Saturday, December 12, 2009

British Gamelan Trail

Yesterday I examined a SOAS PhD thesis on Balinese gamelan theory by Kate Wakeling - who plays with the London gamelan Lila Cita, and has also studied Balinese dance for a number of years. A really well written piece of work, with much of substance, particularly in relation to new compositions and their theorization.

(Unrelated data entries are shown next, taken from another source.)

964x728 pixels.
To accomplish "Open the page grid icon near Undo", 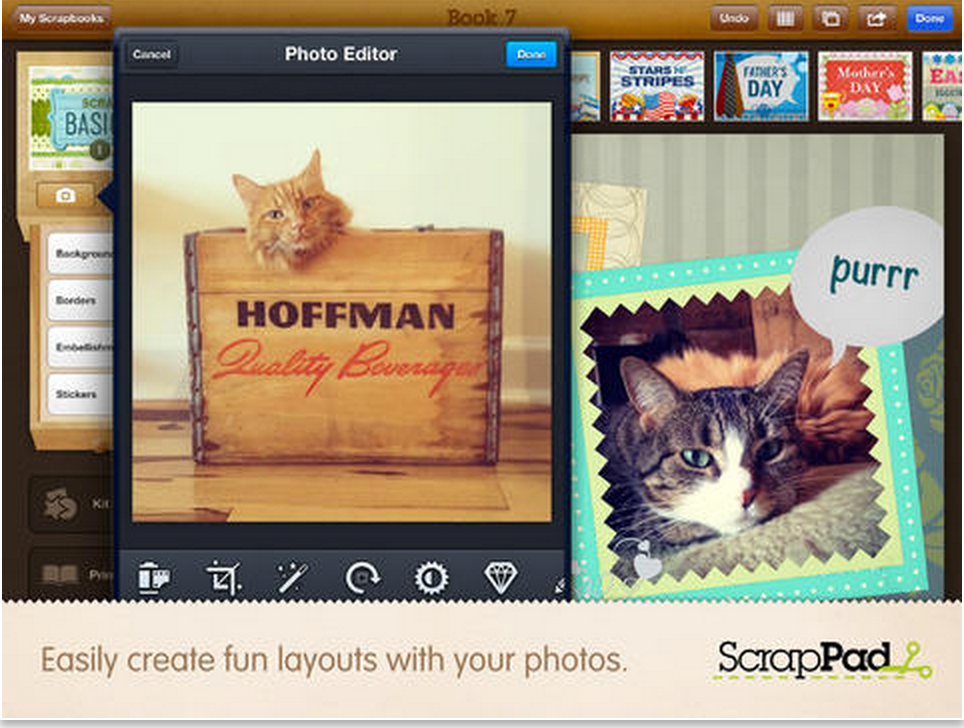I will click(x=786, y=18).
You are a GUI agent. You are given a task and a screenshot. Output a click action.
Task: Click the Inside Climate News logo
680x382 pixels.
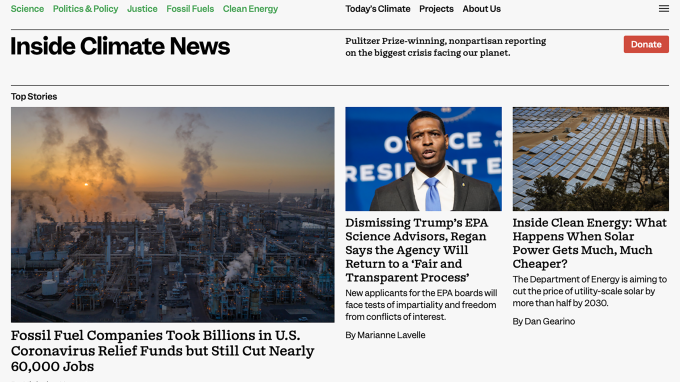pyautogui.click(x=120, y=46)
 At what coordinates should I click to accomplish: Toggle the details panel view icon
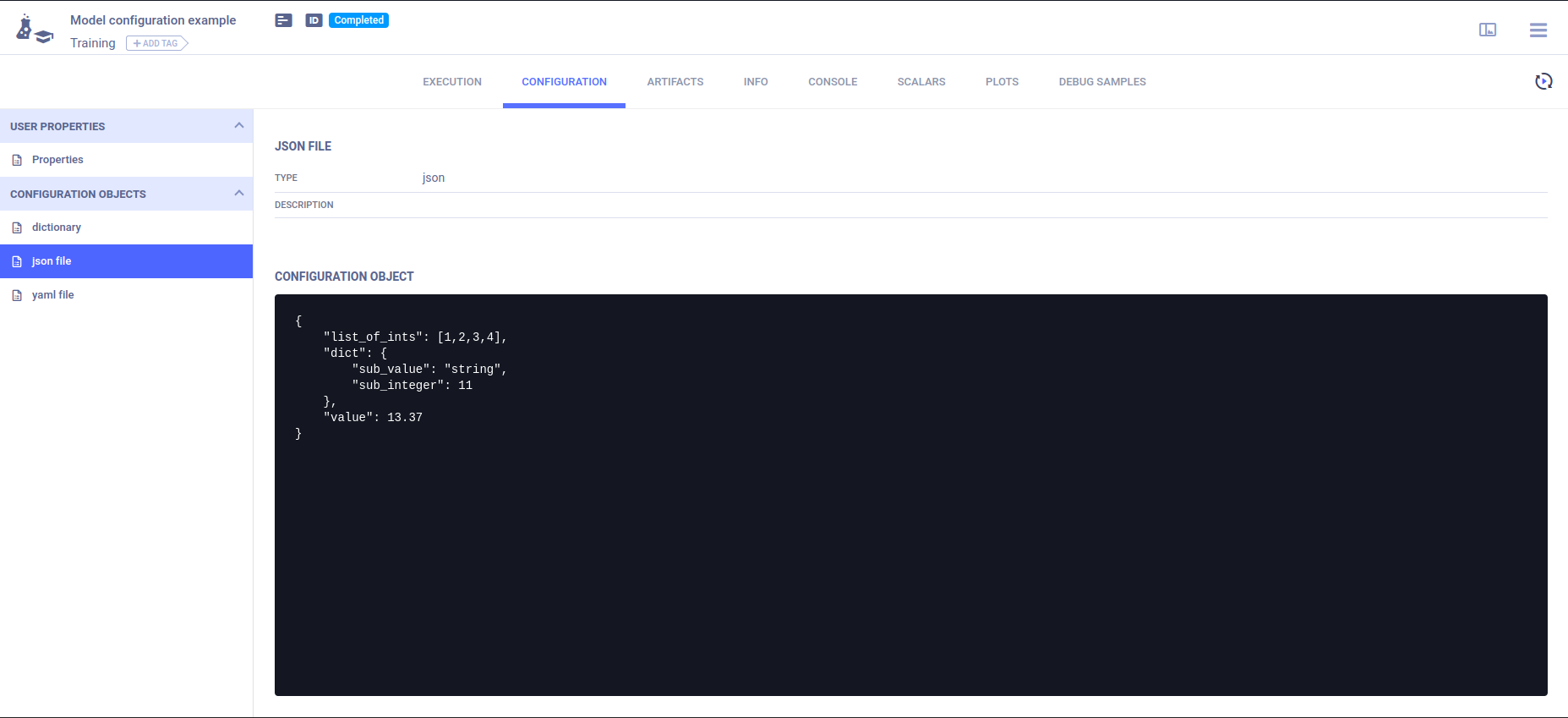[1488, 30]
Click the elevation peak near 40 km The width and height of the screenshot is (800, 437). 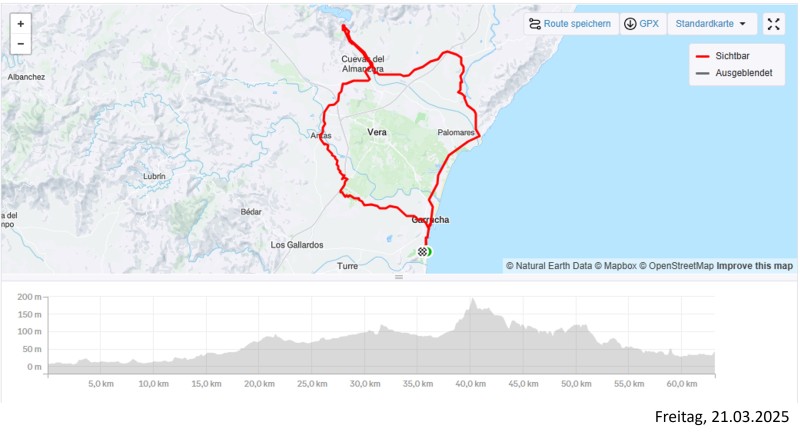click(x=471, y=301)
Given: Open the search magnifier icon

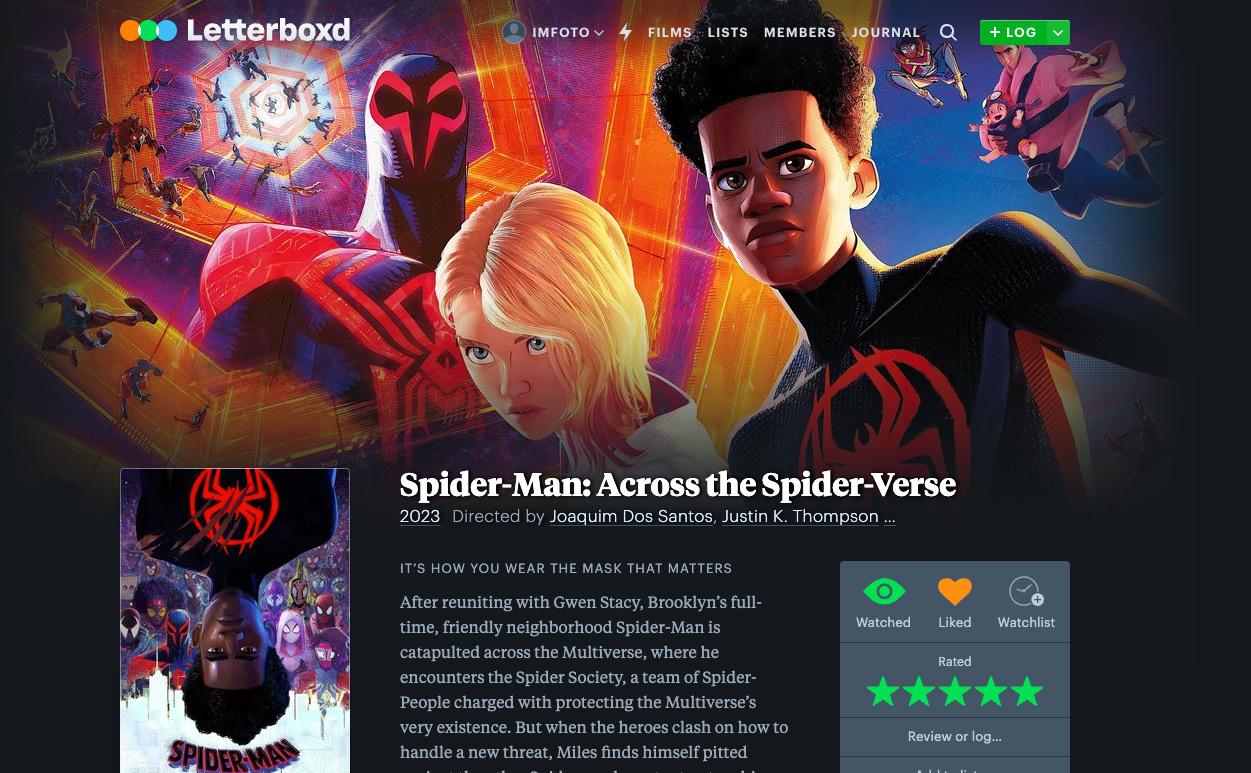Looking at the screenshot, I should [948, 33].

Kate's supervisor is Mark Hobart, a SOAS professor of media studies and a close colleague of mine. After the examination, I sat in on a meeting Mark held with my co-examiner Neil Sorrell, arts producer Hi Ching and Balinese dancer Ni Made Pujawati (Mark's wife). Hi Ching, Ni Made and Aris Daryono (a Javanese musician who plays with the Southbank Gamelan Players) are developing a project for heritage funding called the British Gamelan Trail. If the bid is successful, this will take Aris and Puja around the country (with a particular focus on the London area) talking to people about how gamelan has been embedded in communities. The idea is to develop a general history of gamelan in Britain, with a focus on 6 groups in particular. Documentation will be included in an exhbit on Balinese dance and storytelling planned for the Horniman Museum in 2011-2012.

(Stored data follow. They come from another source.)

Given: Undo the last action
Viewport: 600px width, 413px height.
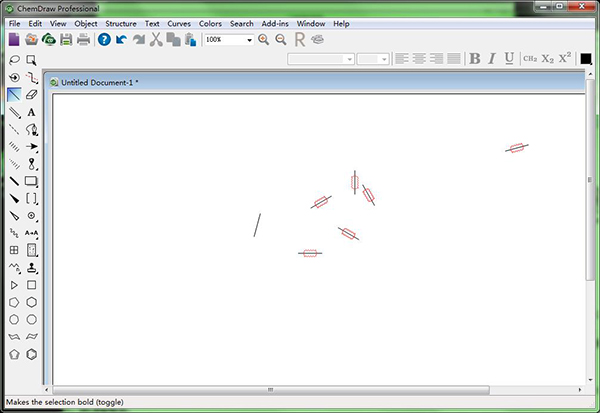Looking at the screenshot, I should point(121,39).
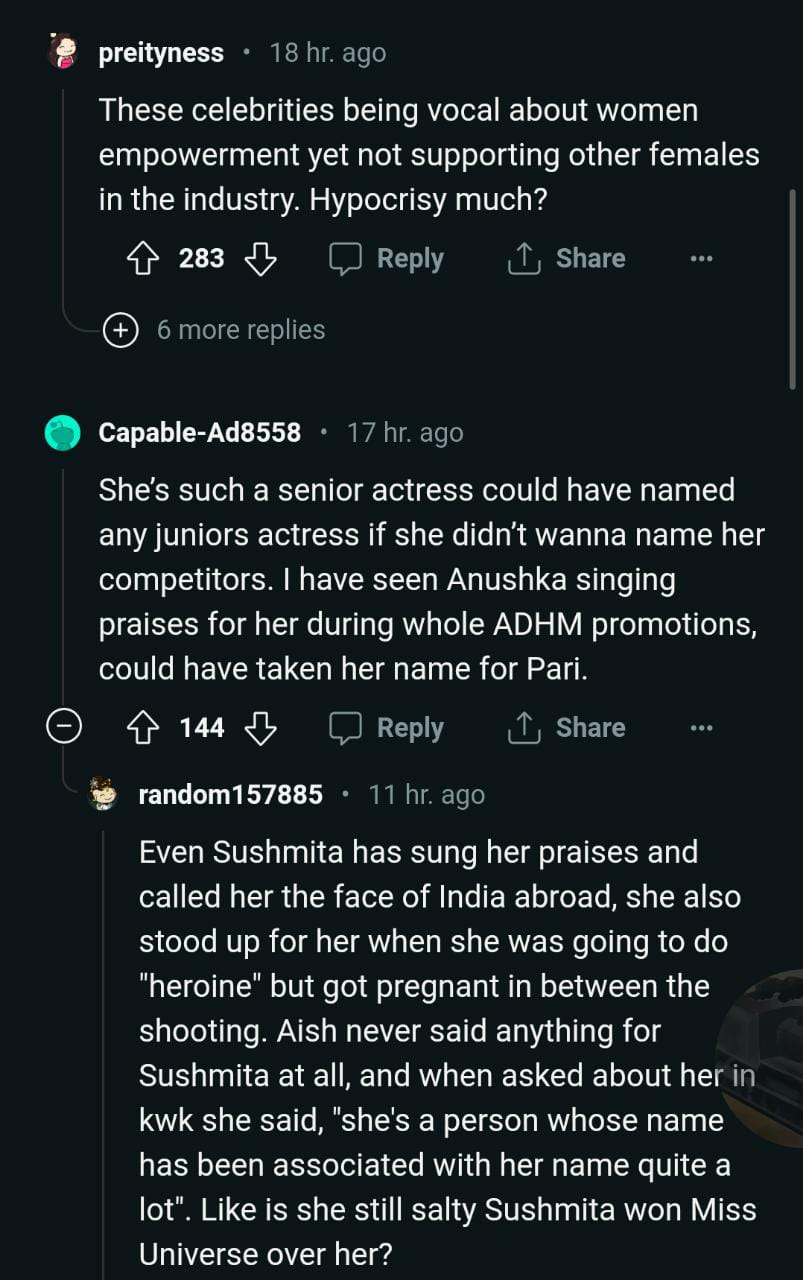The image size is (803, 1280).
Task: Open preityness's avatar profile
Action: [64, 52]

At this meeting, Neil offered a synoptic overview of gamelan. Neil's own studies go back to 1971 - when he attended one of Bob Brown's summer sessions in Bali. He believes the first gamelan ensemble in residence was at Dartington in 1974- a set of instruments borrowed from Europe. The Durham Oriental Music Festival sparked the interest of the Indonesian embassy to purchase a set of instruments, which was played by the group to become known as the English Gamelan Orchestra (which later morphed into the Southbank Gamelan Plyaers). Neil was able to use the EGO's existence to convince York to purchase a set of instruments for £6000 in 1980. This was the first set of instruments purchased by a university. The Cambridge University gamelan, a gift from an Indonesian cabinet minister who had a child studying at Cambridge, followed a year or two later.

We also spoke about other ensembles - Cragg Vale, the Bow Gamelan and the like - which will likely fall outside the remit of the British Gamelan Trail project.

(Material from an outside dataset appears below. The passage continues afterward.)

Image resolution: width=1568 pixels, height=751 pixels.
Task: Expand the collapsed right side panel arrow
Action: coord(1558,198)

The project is a clever and fascinating one - hope it gets funded...

Monday, November 30, 2009

RNCM Gamelan Weekend

I spent last weekend (28-29 November) in Manchester, attending a wonderful weekend of gamelan-related events at the Royal Northern College of Music. The event launched the RNCNM's beautiful new gamelan, purchased along with a brand-new set of shadow puppets and a very fancy-looking puppet screen.

I caught an early gamelan-inspired work by Lou Harrison, Suite for violin, piano and small orchestra played by the RNCM chamber orchestra; the second half of Birth, Death and Marriage: A Journey through life in Javanese Music and Poetry - a concert by the Southbank Gamelan Players featuring Ni Made Pujawati in two dances; the end piece of a degung concert by the University of Manchester/Hallé Gamelan Degung; a wonderful and inventive concert of new music for gamelan by Gamelan Sekar Petak from the University of York mc-ed by Neil Sorrell; and performances of youth groups of a shadow puppet Ramayana and a gamelan-accompanied dance drama.

What a treat!

I also performed a 2 hour 15 minute version of Kresna Denawa, with the full forces of the Southbank Gamelan Players accompanying.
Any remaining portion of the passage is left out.